The main driver behind Locky campaigns is the Necurs botnet, which prior to the holidays was sending out hundreds of thousands of malicious spam emails containing the ransomware every day.
Researchers note that the revived Locky campaign is delivering fewer than a thousand messages a day - but it does appear to be leveraging some new tactics, which might be a test run before launching a new, full-on Locky campaign with new twists.
The first of the two new campaigns has been dubbed 'Double Zipped Locky' and sees cybercriminal perpetrators attempting to hide their malicious payload in a Zip file within a Zip file in the hope that the victim will think they're opening a document, instead of a malicious payload.
Currently, the Double Zip campaign is sent using the extremely basic format of a blank email containing the malicious attachment.
Not only does this particular new campaign infect victims with Locky ransomware, but the payload also delivers the Kovter Trojan. Even if the victim chooses to pay a ransom to criminals in order to unlock their files, Kovter remains on the infected system and is used to run click-fraud and malvertising campaigns.
A second new Locky campaign uses slightly sophistication than the blank Double Zip campaign in an effort to dupe victims, sending them an email posing as a failed transaction, telling the target their bank account has blocked some activity.

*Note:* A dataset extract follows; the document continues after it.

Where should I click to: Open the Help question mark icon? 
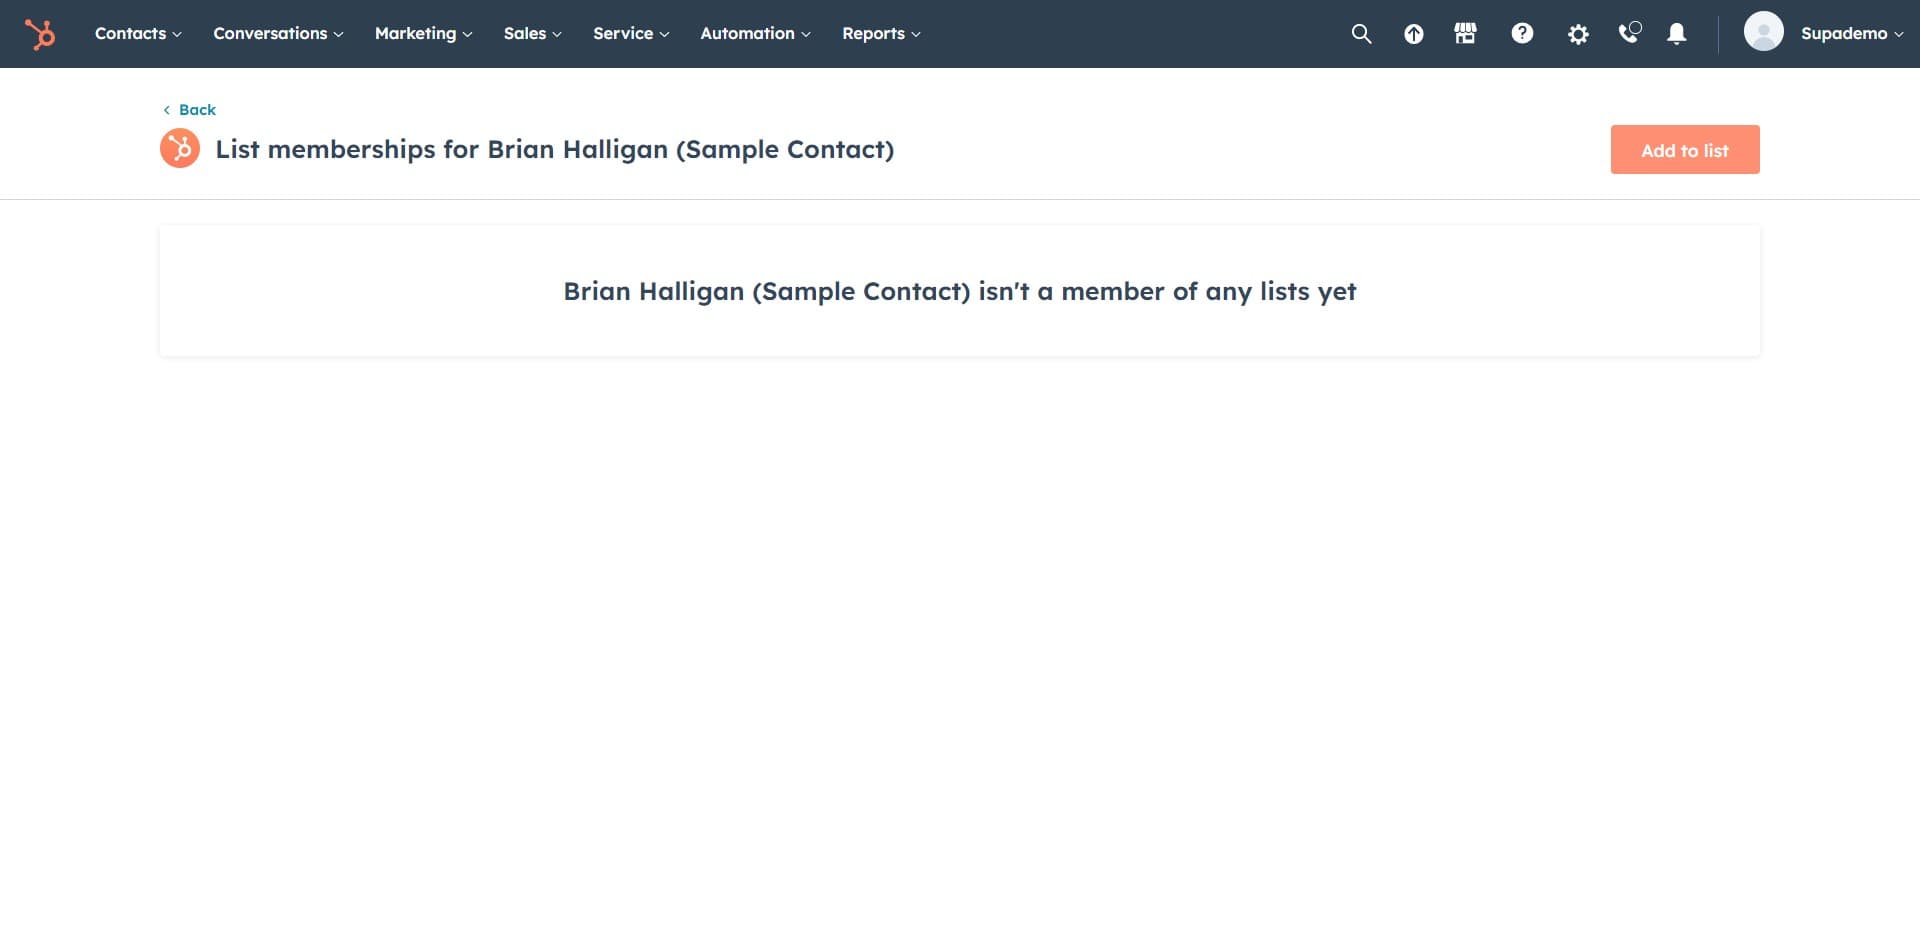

Telling the target their account has seen suspicious activity is a common tactic for ransomware delivery.
While both campaigns are currently operating at low volume, they could represent indicators that the sophisticated Locky machine is gearing up to continue its activities for 2017. It isn't the first time Locky has appeared to fade, as campaigns appeared to drop last summer before becoming more prolific once again.